2000. Qu’est-ce qu’on l’a attendue cette année-là ! Quand on était mômes, on s’y projetait : on savait tous l’âge qu’on aurait. Pour moi, 36 ans ! Qu’est-ce que c’était vieux ! On en riait comme des fous. On croyait que ça n’arriverait jamais. Et que cette année-là comblerait les rêves les plus futuristes. Plus traditionnellement, j’étais persuadée qu’à cet âge canonique, je serai déjà à la tête d’une famille, d’un travail, d’une maison, que sais-je encore. Je n’avais pas beaucoup d’imagination pour ce genre de normes.

Comment aurais-je pu imaginer qu’en l’an 2000 – comme on disait – je serais déjà morte et re-née plusieurs fois, et que ce chiffre rond verrait de ma vie un nouveau recommencement chaotique.
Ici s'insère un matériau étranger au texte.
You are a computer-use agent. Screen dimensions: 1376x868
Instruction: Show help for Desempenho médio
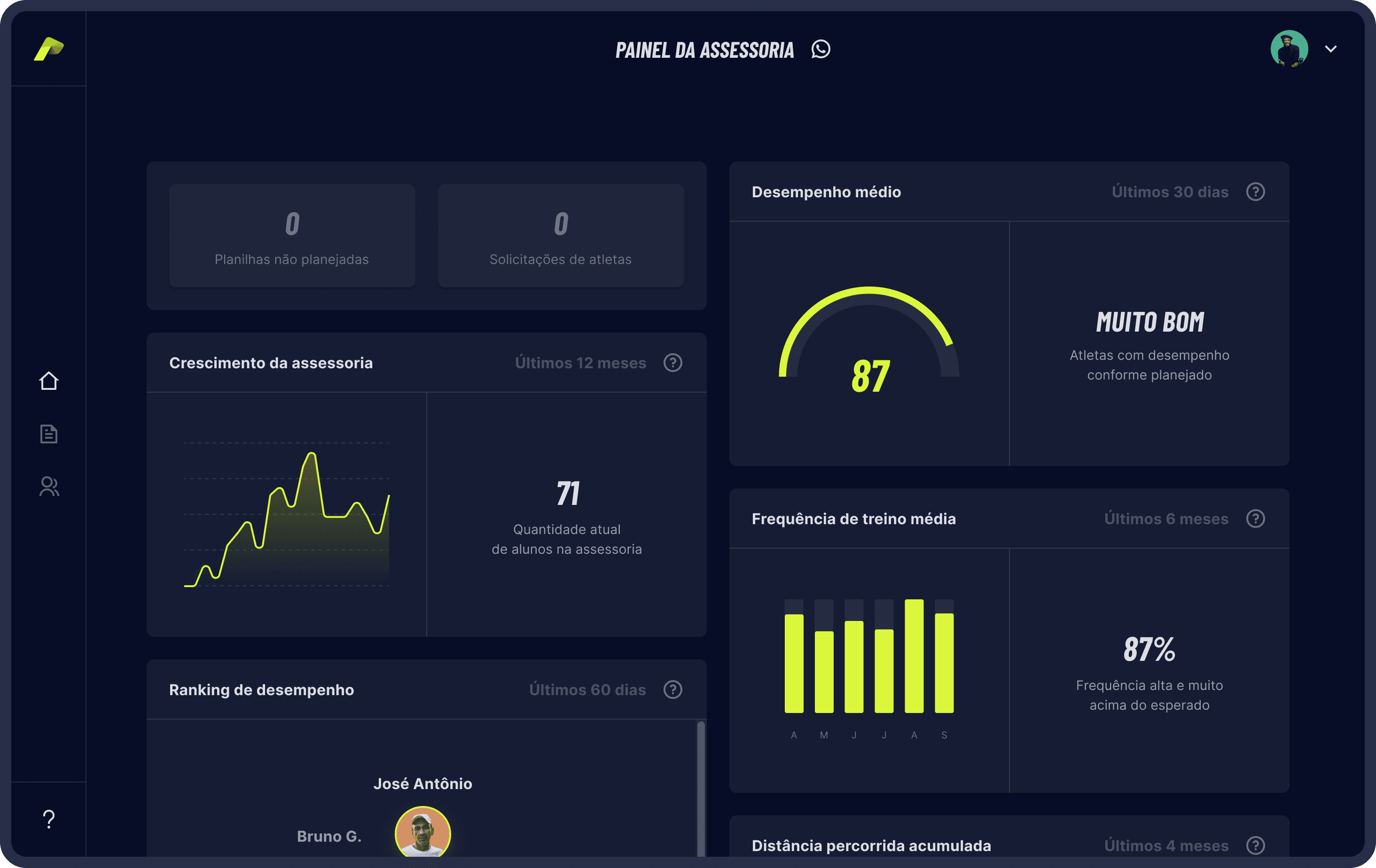[x=1255, y=192]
Une nouvelle rupture, une nouvelle renonciation, un quotidien bouleversé, des projets encore à revoir.

L’interrogation, cette année-là, est celle qui jalonne ma vie depuis longtemps, récurrente, parfois désespérante, parfois apaisante : combien de faux chemins faut-il emprunter, combien de voies sans issues doivent-elles se révéler pour qu’au bout du compte on puisse espérer trouver la route qui mène à soi-même ? Combien d’erreurs, de ratés, de projets avortés, d’espoirs déçus, de bonheurs ou souffrances inattendues avant d’arriver à se dire « Or donc, ça c’est ma vie… ». Sans amertume. Juste parce qu’on a réussi à muer les renoncements en acceptation.
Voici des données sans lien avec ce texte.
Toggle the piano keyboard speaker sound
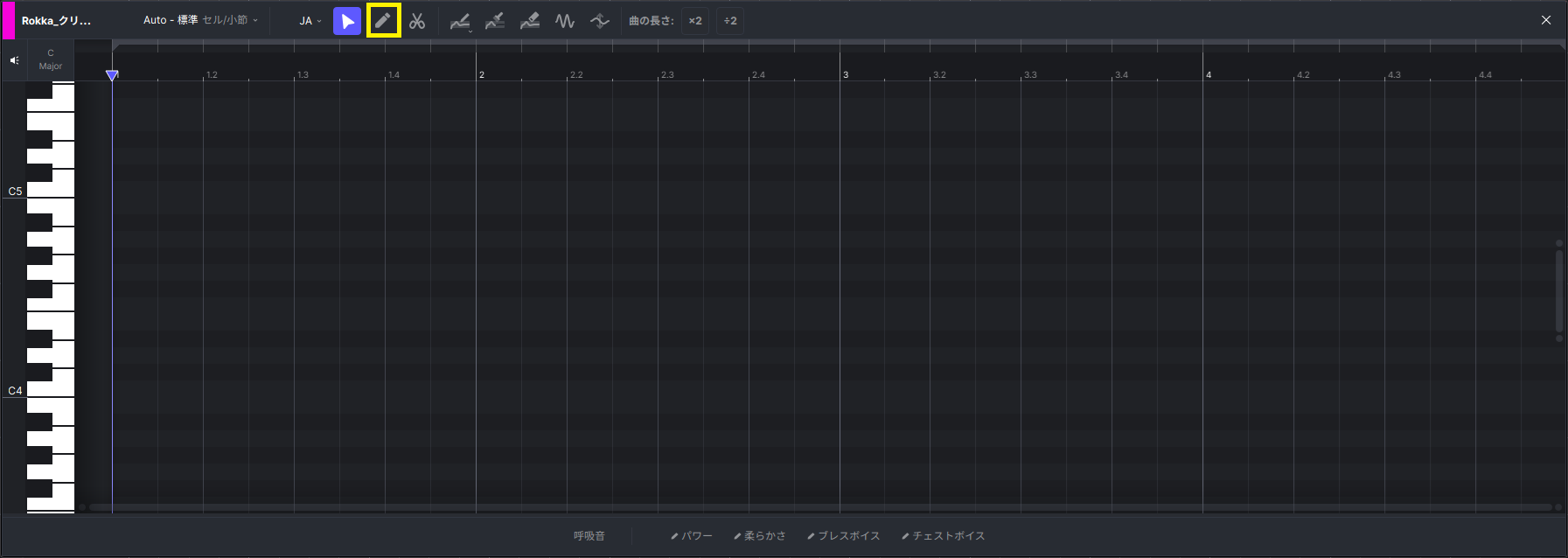 click(x=14, y=60)
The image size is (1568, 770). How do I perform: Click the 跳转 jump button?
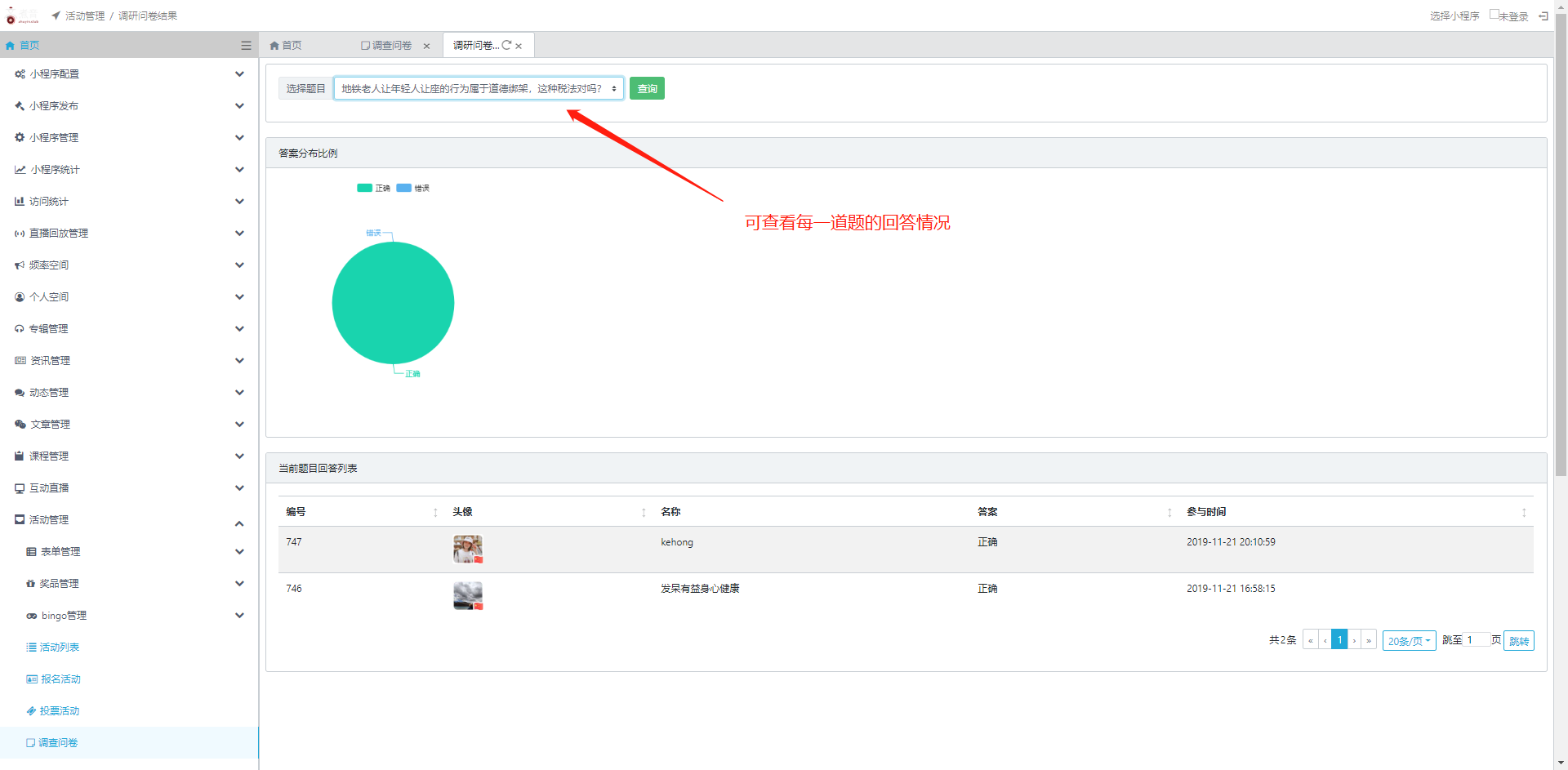pyautogui.click(x=1519, y=641)
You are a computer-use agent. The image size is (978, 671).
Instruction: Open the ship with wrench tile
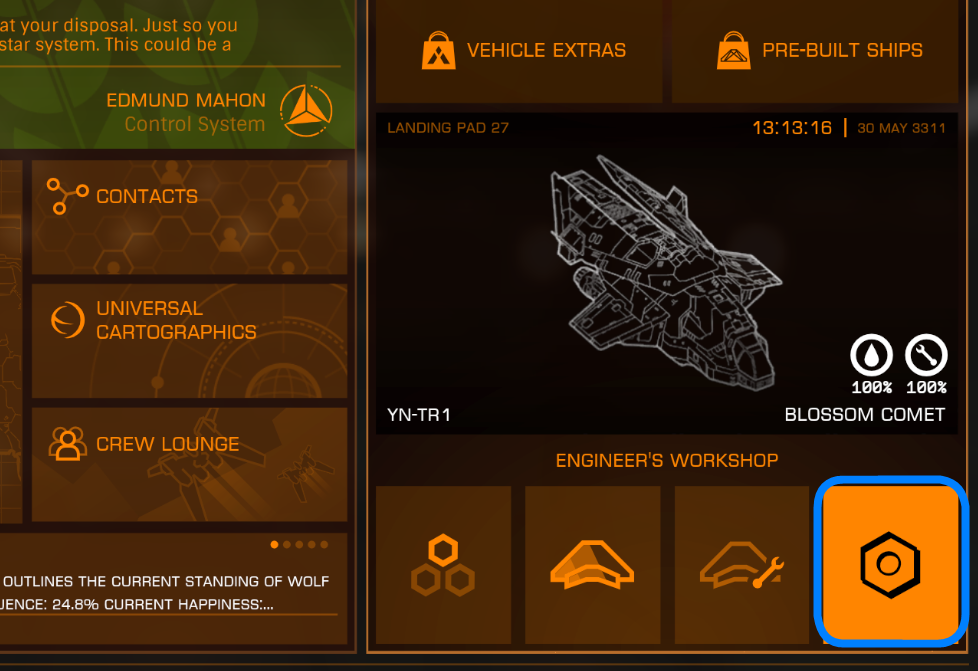pos(742,565)
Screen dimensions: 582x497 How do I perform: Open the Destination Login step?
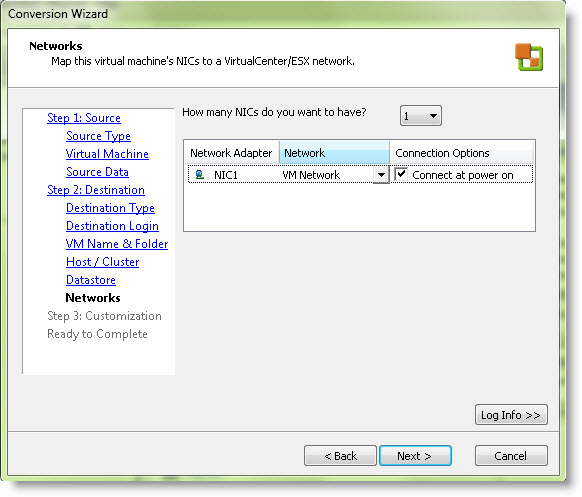pyautogui.click(x=112, y=226)
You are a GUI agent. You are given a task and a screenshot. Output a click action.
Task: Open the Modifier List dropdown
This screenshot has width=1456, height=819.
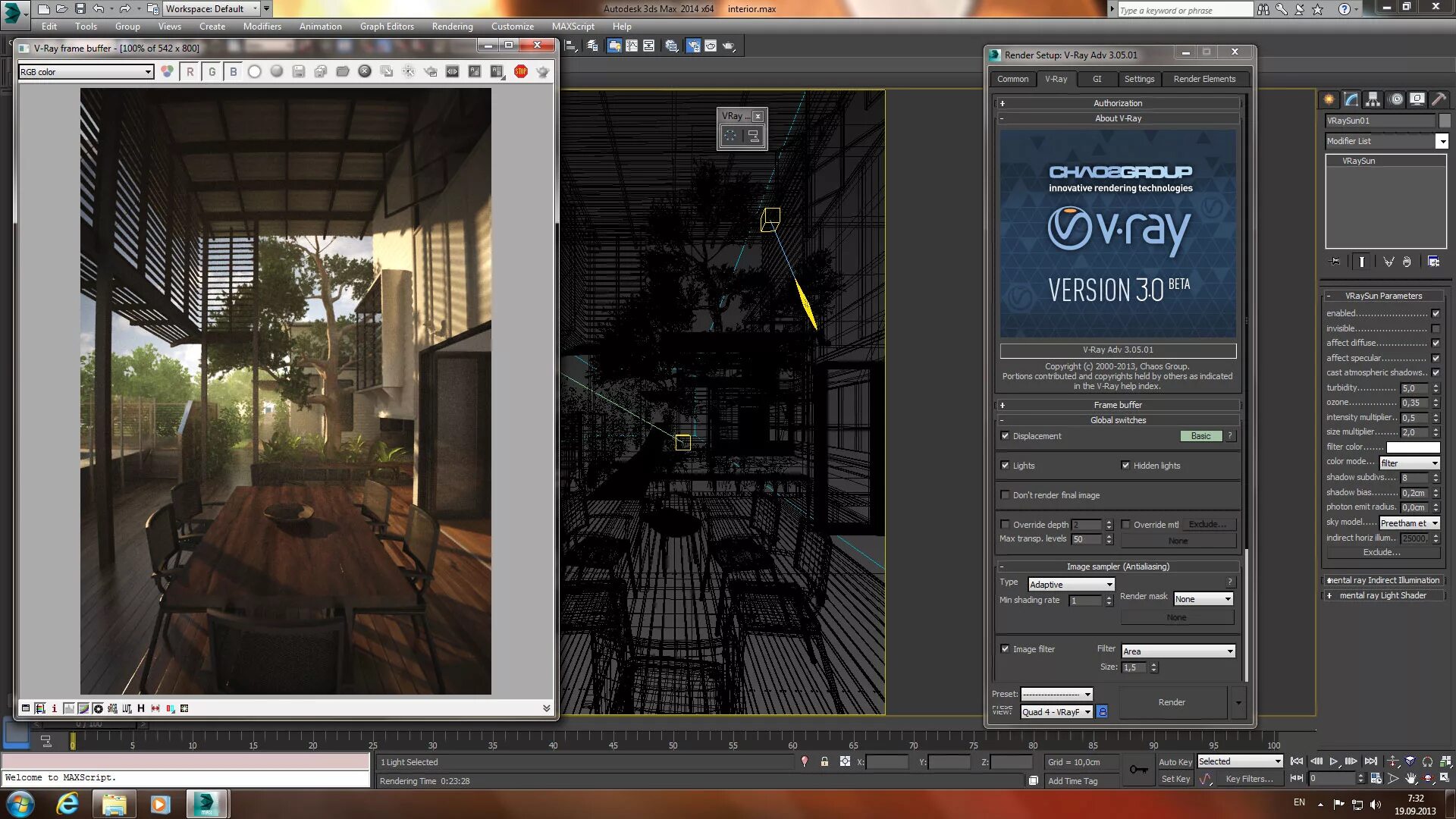tap(1441, 141)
En l’an 2000, les bras d’un homme, dans lesquels je me sentais bien, se dérobent à moi. En 2000, j’accepte peut-être que la vie ne soit pas aussi ronde que ces trois zéros, mais sinueuse, encore et toujours. Je ne vois pas d’horizon mais toujours un mur derrière un autre mur. Alors voilà, ma vie est ce labyrinthe toujours plus vaste. Peut-être faut-il que je prenne mon parti du labyrinthe. Que je cesse d’espérer en trouver la sortie. Vivre dans mon labyrinthe , prendre les virages souplement, faire demi-tour sans m’exaspérer, et profiter du ciel au-dessus.